I had an unruptured 7.5mm cerebellum aneurism that was found last October 2021. I decided to go with the Woven Endo Bridge device. I have not returned to work (automotive design engineer) because of benign hypertension. I am not quite the same by way of feeling lightheaded, neck and back pain and balance issues. I am scheduled for my angiogram at the end of June.

I have noticed that most of the people in the group have been treated with coiling, stints and craniotomy’s. Is there anyone that has had the W.E.B device procedure? If so, can you please share your experience and how you are doing?

Hello…I think I’m typing in the right place…well I was disgnosed with a small 2mm aneurysm on June 30th 2022. I never thought in my pursuit to get a handle on my type 2 diabetis seeing several doctors ans finally a neurologist, I would be diagnosed with an aneurysm…my neurologist wants to see me in September after I have a CAT with contrast to see if its growing … course of action will be determined then . On my end, I have July and August to get in shape to hopefully reduce the aneurysm. I joind a gym and have changed my eating habits. But I’ve been cryng myself to sleep every night.I just can’t grasp this new reality.

Good Morning Everyone,
Just getting onboard here as I am the husband of a brain aneurysm survivor.
My wife had a double brain aneurysm September 18th 2010. I was at work but lucky her Aunt was home with her, and able to call for help quickly. She went to the hospital by ambulance, stabilized by drilling a hole in her head to relieve the pressure from the bleed, then life flight to bigger hospital to ICU.
Based on her condition, the staff expected her to be in ICU through December, but she came back from 5% survival odds and walked out to go home on October 30th 2010 :slight_smile :slight_smile:
That said, she is in generally good health with 12 or so meds she is now on, and we enjoy waking every day to feel the sun on our cheeks together. She does little of anything that she once did like house cleaning, cooking, driving, working, and she was good at all of those and loved doing them. But she is here.
General body functions are normal, she walks a bit wobbly, short term memory is now normal, she takes care of her own personal needs like dressing and using the bathroom. I or others do the cooking and bring her plate to her, as she has muscle spasms which she has dropped things, so better we do the transporting of the food :slight_smile:

Now, the crux of why I am here…she had her aneurysm at 47 yrs old, and has been unable to work since then. The medical staff told us to get her disability started, so I went to the local SS office to file the paperwork. They said she did not have enough work credits. We got all paperwork we could find, and alas she had an employer for 2 years that never paid into SS for any of the employees.

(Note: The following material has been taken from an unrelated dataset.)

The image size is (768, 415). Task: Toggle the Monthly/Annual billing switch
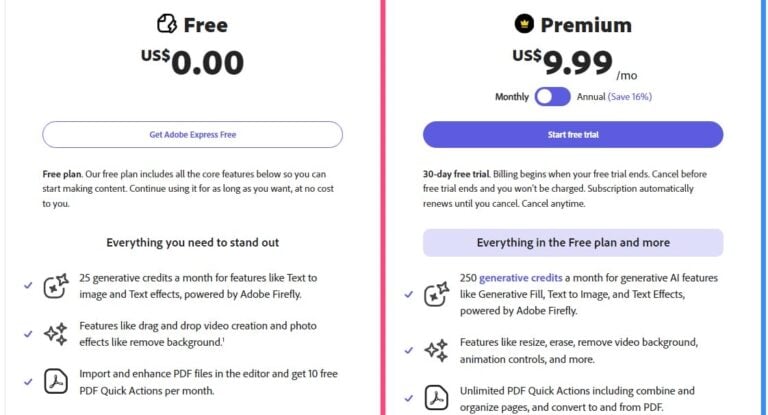coord(552,97)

No credits…UGH!
Ok, shot down and my income was enough so we let it slide.
Couple years later, Dr says we should be able to get her on disability, so down to SS office again. Now they said I make too much money, so she does not qualify…what?
This goes on about every 2 years we tried to get her disability, but no luck. Most recent is a month ago, we called one of those high profile SS law firms. Now they tell us if she has not worked within 5 years, there is no case to present to disability.
My work load has fallen to about 1/4 of what my income was years ago, and she feels there has got to be some way she can contribute financially, but we keep getting shot down at SS, now looks to be no hope but wait another 3 yrs for her to go on regular SS.
As I will be 62 this year, I can go on early SS, but we need insurance for her meds and Dr care. That will not be covered on my SS benefit, so I will need to keep pecking away till she is 65, before she has any medical benefit.
So…her Dr’s said post ICU release the computer games are great brain exercise. She sits at her desk, safe and stable, and me working remote at my desk 5 ft away, 24/7/365 and we are both good with that. I have a couple older Jeeps I do some wrenching on and that is my time, but still at home to be with her.
So my question for those who have been there done that…can I somehow get her disability figured out?
What are others out here having success with?
Please advise